The aim of the negotiations is to reduce the heavy interest rate burden that Puerto Rico, its municipalities, pension funds and public agencies bear. According to the International Business Times, an online journal: “The island is trying to lower its interest rates after years of borrowing under restrictive terms. For example, a $3.5 billion bond issue in 2014 will require the island to pay $4.22 billion in interest payments alone over the next 20 years, and it won’t begin to pay down the principal until 2021.”

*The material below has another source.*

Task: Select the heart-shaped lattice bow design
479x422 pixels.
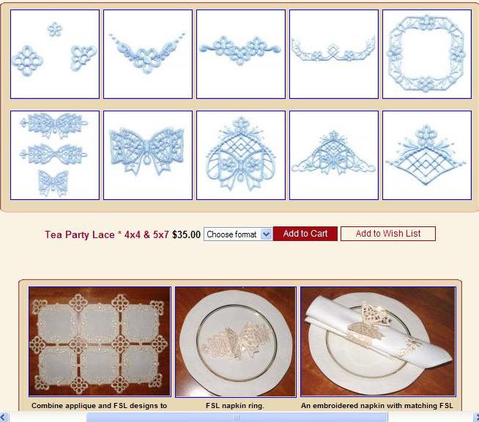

On Monday, to launch the negotiations with creditors, GDB President Melba Acosta made a presentation to bond holders at Citigroup’s auditorium in New York City. Also giving presentations on behalf of the GDB were Anne Krueger and Andrew Wolfe, who co-authored a paper entitled “Puerto Rico—A way forward.” Krueger is a former official with the International Monetary Fund.

The paper proposes a series of “pro-growth supply-side” measures to lower the cost of doing business in Puerto Rico, including elimination of the federal minimum wage for Puerto Rico, tightening of welfare eligibility, gutting of job-protection regulations, and “relaxation” of labor laws for youth and new entrants into the jobs market.

Noting that the US minimum wage of $7.25 accounts for 77 percent of average per capita income in Puerto Rico (compared to 28 percent on the US mainland), the report calls it a “binding constraint on employment.” The report identifies other “binding constraints” such as holidays, paid vacations and local rules that make it harder to dismiss workers than on the mainland.

The report demands “up front action and new institutional mechanisms such as a fiscal oversight board,” code words for an unelected authority, dominated by the banks and hedge funds, that will dictate government policy on the island.

In return for renegotiation of the outstanding debt, the Puerto Rican government is to impose sweeping cuts in wages, medical care, welfare benefits and education, coupled with an increased tax burden on working people. The plan also calls for “introducing competition,” i.e., privatization, of the electricity system.

Puerto Rico has had more than a decade of consistent trade surpluses with the rest of the world, exporting pharmaceutical products, medical equipment, computers, military equipment, and agricultural and fishing products, generating substantial profits for foreign corporations. Profits repatriated back to the US, $35 billion annually, are taxed by Puerto Rico at the low rate of 4 percent.

This essentially colonial relationship between the US and its former colony will continue under the plan being advanced by the GDB and the García Padilla government, but on the basis of a brutal lowering of Puerto Rican workers’ already depressed living standards.